Scientists from The Australian National University (ANU) have uncovered a doughnut-shaped zone located thousands of kilometers beneath the Earth’s surface within its liquid core, shedding light on the workings of our planet’s magnetic field.
This newly identified structure exists only in low-latitude areas and runs parallel to the equator. According to seismologists at ANU, it has previously gone unnoticed.
The Earth contains two core layers: a solid inner core and a liquid outer core. The mantle surrounds the core. The newly found doughnut-shaped area lies at the top of the outer core, right where the liquid core interfaces with the mantle.
Professor Hrvoje Tkalčić, a co-author of the study and geophysicist at ANU, noted that the seismic waves within this newly discovered area travel at a slower speed compared to those in the rest of the outer core.

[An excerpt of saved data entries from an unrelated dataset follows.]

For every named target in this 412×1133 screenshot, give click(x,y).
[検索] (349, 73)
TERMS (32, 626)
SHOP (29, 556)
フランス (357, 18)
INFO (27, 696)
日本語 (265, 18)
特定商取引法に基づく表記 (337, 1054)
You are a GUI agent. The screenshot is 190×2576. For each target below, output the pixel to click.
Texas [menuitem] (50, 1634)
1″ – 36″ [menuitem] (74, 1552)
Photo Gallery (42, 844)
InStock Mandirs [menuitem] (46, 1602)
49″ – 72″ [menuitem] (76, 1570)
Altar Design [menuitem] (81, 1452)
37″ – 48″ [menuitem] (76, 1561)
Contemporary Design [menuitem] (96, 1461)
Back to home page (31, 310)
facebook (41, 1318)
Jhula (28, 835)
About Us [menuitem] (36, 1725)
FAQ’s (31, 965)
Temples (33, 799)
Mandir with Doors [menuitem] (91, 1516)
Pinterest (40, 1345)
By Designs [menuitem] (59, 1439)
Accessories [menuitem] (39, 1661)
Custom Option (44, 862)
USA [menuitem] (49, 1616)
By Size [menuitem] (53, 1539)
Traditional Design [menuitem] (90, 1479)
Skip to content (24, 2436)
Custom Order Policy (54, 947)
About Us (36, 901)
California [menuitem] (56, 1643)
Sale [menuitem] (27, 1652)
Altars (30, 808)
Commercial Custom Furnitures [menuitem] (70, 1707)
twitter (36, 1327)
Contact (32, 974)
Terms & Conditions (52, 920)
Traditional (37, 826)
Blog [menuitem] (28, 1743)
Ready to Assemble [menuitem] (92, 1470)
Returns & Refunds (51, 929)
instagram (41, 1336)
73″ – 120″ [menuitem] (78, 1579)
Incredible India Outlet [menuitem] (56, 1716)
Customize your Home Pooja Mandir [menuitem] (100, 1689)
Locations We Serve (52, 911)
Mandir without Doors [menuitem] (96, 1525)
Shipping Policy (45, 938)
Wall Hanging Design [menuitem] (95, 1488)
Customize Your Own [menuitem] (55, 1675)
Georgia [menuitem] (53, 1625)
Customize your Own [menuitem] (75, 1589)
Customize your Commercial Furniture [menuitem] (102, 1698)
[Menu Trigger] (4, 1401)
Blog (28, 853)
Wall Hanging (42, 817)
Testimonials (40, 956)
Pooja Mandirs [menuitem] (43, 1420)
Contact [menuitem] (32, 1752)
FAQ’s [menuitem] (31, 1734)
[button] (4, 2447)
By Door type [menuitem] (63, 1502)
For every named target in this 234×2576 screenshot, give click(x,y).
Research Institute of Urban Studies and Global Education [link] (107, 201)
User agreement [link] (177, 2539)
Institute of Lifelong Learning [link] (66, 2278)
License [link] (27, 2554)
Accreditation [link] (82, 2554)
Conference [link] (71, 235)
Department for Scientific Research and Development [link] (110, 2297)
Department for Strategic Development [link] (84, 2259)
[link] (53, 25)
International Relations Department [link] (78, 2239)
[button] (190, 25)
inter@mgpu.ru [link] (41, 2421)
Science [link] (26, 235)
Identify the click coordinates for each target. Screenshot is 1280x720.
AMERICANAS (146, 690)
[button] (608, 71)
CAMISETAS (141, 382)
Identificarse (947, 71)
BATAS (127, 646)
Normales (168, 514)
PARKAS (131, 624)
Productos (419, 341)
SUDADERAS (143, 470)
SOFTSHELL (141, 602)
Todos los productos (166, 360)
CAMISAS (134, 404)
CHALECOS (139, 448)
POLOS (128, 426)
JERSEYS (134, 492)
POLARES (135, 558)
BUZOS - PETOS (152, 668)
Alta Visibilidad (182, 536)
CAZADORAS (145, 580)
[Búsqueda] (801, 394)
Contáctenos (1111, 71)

“This region is aligned with the equatorial plane, restricted to low latitudes, and it has a doughnut shape,” he explained.
“We can’t determine its exact thickness, but we estimate it extends several hundred kilometers below the core-mantle boundary.”
Instead of employing conventional seismic wave observation methods that focus on signals from earthquakes in the first hour, ANU scientists examined the similarities in waveforms many hours post-earthquake, leading to this unique finding.
“By analyzing the paths of these waves and how they navigate through the outer core, we were able to reconstruct their travel times, clearly showing that this newly identified region exhibits lower seismic speeds,” Professor Tkalčić stated.
“The unusual structure remained unnoticed until this point because earlier studies obtained data with limited coverage of the outer core by only observing waves typically within the first hour following major earthquakes.”
“We achieved improved volumetric coverage since we studied the reverberating waves for several hours after significant earthquakes.”
Dr. Xiaolong Ma, another co-author of the study, mentioned that this discovery helps unravel some enigmas relating to the dynamics of Earth’s magnetic field.
“Many aspects of the outer core’s behavior still pose questions, necessitating a collaborative approach from fields like seismology, mineral physics, geomagnetism, and geodynamics,” Dr. Ma remarked.
The outer core primarily consists of liquid iron and nickel. The intense movement of this electrically conductive liquid generates the Earth’s magnetic field, which encircles our planet, safeguarding all living organisms from harmful solar winds and radiation.
Researchers believe that gaining a deeper understanding of the outer core’s composition, including lighter chemical elements, is essential for grasping the magnetic field and forecasting potential shifts or reductions in its strength.
“Our results are noteworthy as the low speed of seismic waves within the liquid core suggests a high concentration of lighter chemical elements in these areas, which contribute to their slower speeds. These light elements, combined with temperature variations, aid in stirring the liquid in the outer core,” Professor Tkalčić elaborated.
“The magnetic field is crucial for sustaining life on Earth’s surface.”
“The dynamics of Earth’s magnetic field is a subject of great interest in the scientific community, so our findings may encourage further investigation into magnetic fields both on Earth and other celestial bodies.”
The research has been published in Science Advances.